LECCO – Tante le domande e gli spunti di riflessione che hanno animato l’appuntamento di venerdì. Gli studenti del Liceo Leopardi hanno preso parte nella mattina di venerdì 21 febbraio all’incontro con l’arcivescovo di Milano, Mario Delpini, che ha coinvolto circa 700 ragazzi delle scuole cattoliche e di ispirazione cristiana del territorio presso l’Istituto Maria Ausiliatrice di Olate.

L’incontro di venerdì era stato preceduto, a ottobre, dall’invio di una lettera scritta dagli studenti, nella quale venivano sollevate alcune domande a cui l’arcivescovo ha risposto durante il suo intervento. All’Arcivescovo è stato innanzitutto chiesto come accogliere le sollecitazioni culturali per crescere come persone. “Quando studiate – ha risposto – cercate di passare dal come al perché. Domandatevi il senso delle cose. Le vere domande cercano un fuoco, qualcosa che scalda e coinvolga. Lasciatevi poi ferire dalle sofferenze degli altri, perché lo scontro con le ferite dell’umanità apre un percorso di vera ricerca di una risposta. La vera cultura non è il mero incontro con le pagine di un libro, ma con le persone e il pensiero che le hanno generate”.

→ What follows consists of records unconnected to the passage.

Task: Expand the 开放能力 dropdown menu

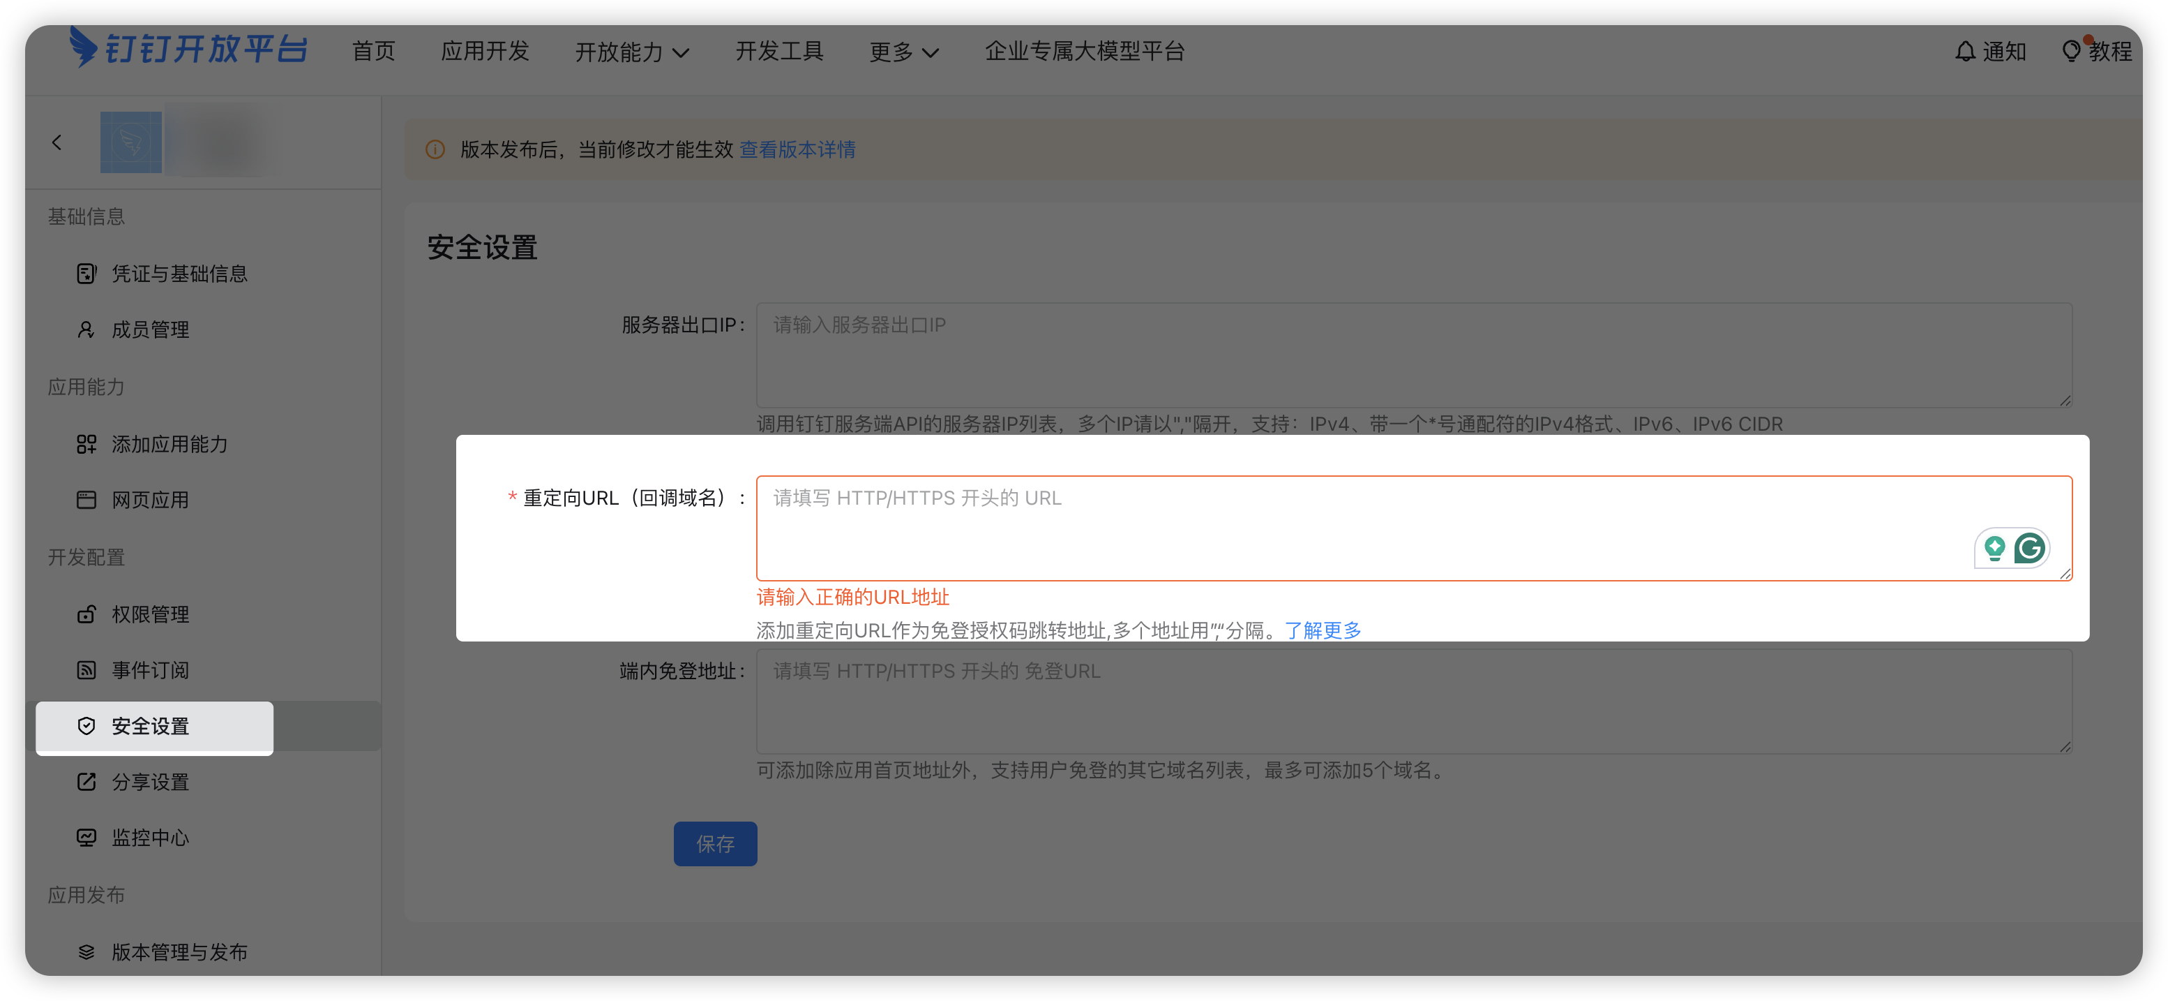Action: tap(631, 52)
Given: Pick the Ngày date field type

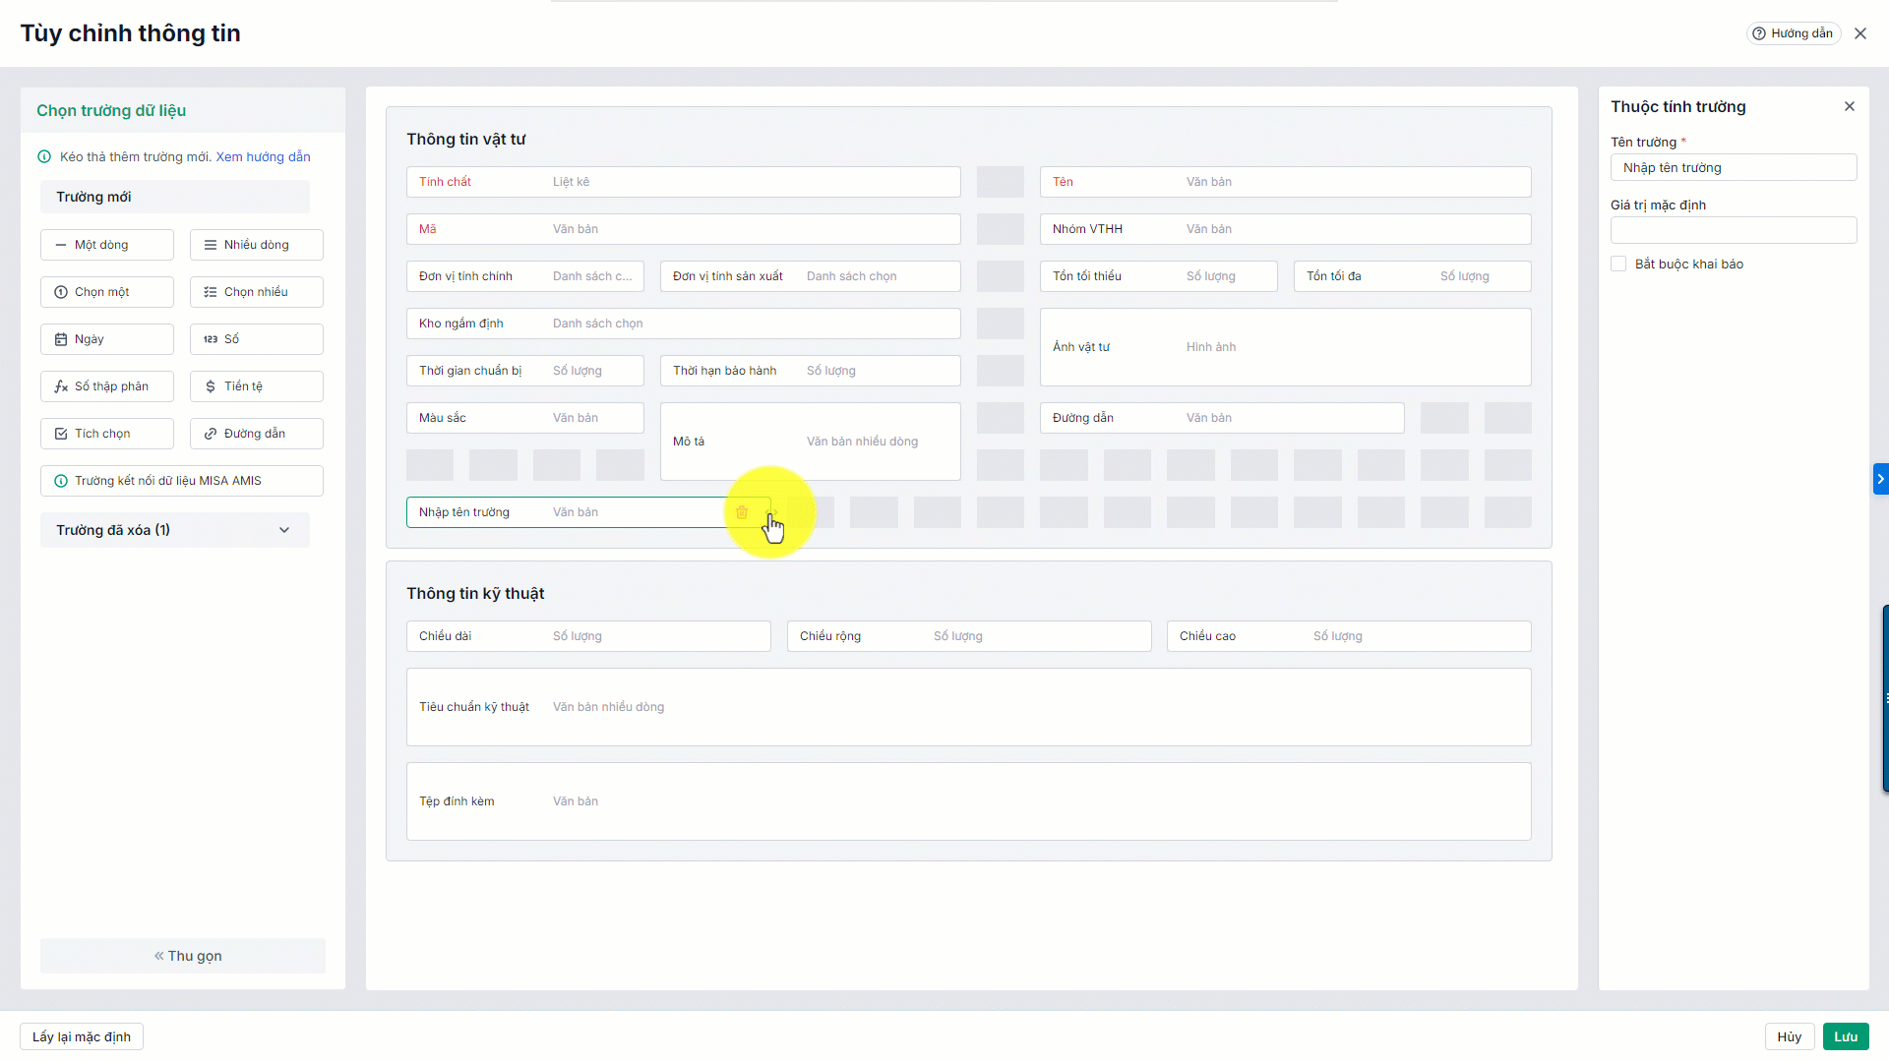Looking at the screenshot, I should coord(107,339).
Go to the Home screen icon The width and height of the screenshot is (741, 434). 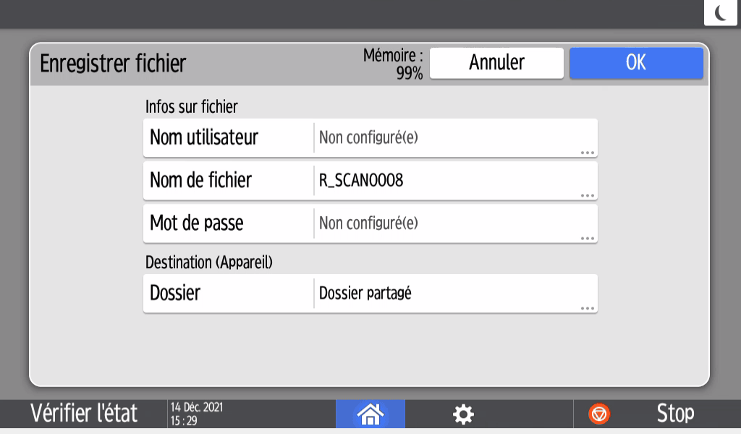[x=371, y=414]
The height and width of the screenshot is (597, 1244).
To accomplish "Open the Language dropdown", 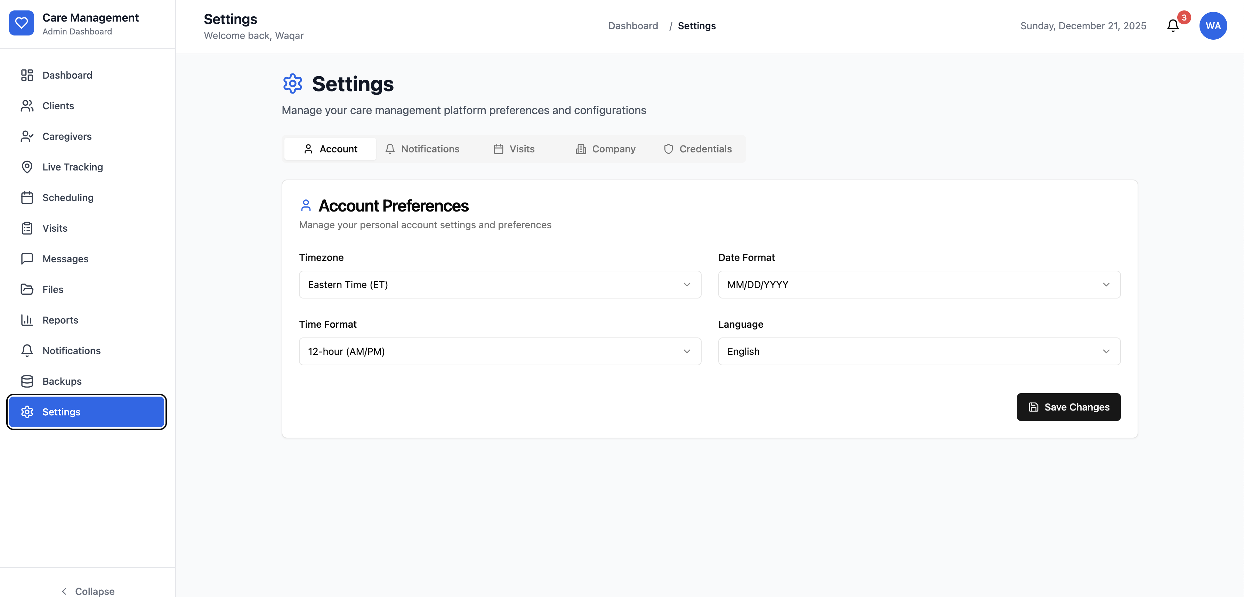I will (x=919, y=351).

Altro tema era quello del male, su cui i ragazzi si sono interrogati chiedendosi perché Dio permette che accada. Anche in questo caso la risposta dell’arcivescovo Delpini ha sorpreso gli studenti lecchesi. “Dio non è all’origine del male; Dio non permette il male – ha detto -, ma nel male rende sempre possibile l’accadere di un bene. Pensate ad un vostro amico che soffre, il suo vero bisogno non è che voi capiate il perché, ma di non essere lasciato solo, ha bisogno di sentirsi voluto bene e non c’è male che non vi permetta di essergli compagni, amici”.

La scoperta della propria vocazione umana e professionale è un altro dei temi su cui i ragazzi hanno riflettuto, trovando nelle parole dell’Arcivescovo un rassicurante augurio: “Alla vostra età – ha sottolineato – uno ha l’impressione di non valere niente e di non meritarsi di essere amato. Ma la verità di noi stessi è molto più grande dei nostri difetti. Così imperfetti come siete andate bene per la vita». Infine, la domanda su come poter essere liberi nelle scelte da compiere, interrogativo a cui l’arcivescovo Delpini ha risposto rivolgendo a sua volta una domanda: «Sono libero quando posso fare quello che voglio, ma la vera domanda è: io cosa voglio? Cosa merita davvero di essere voluto, desiderato?”.

Un incontro che non ha avuto la pretesa di chiudere le domande, ma di prenderle sul serio e nel quale i ragazzi hanno visto nell’Arcivescovo un compagno di cammino.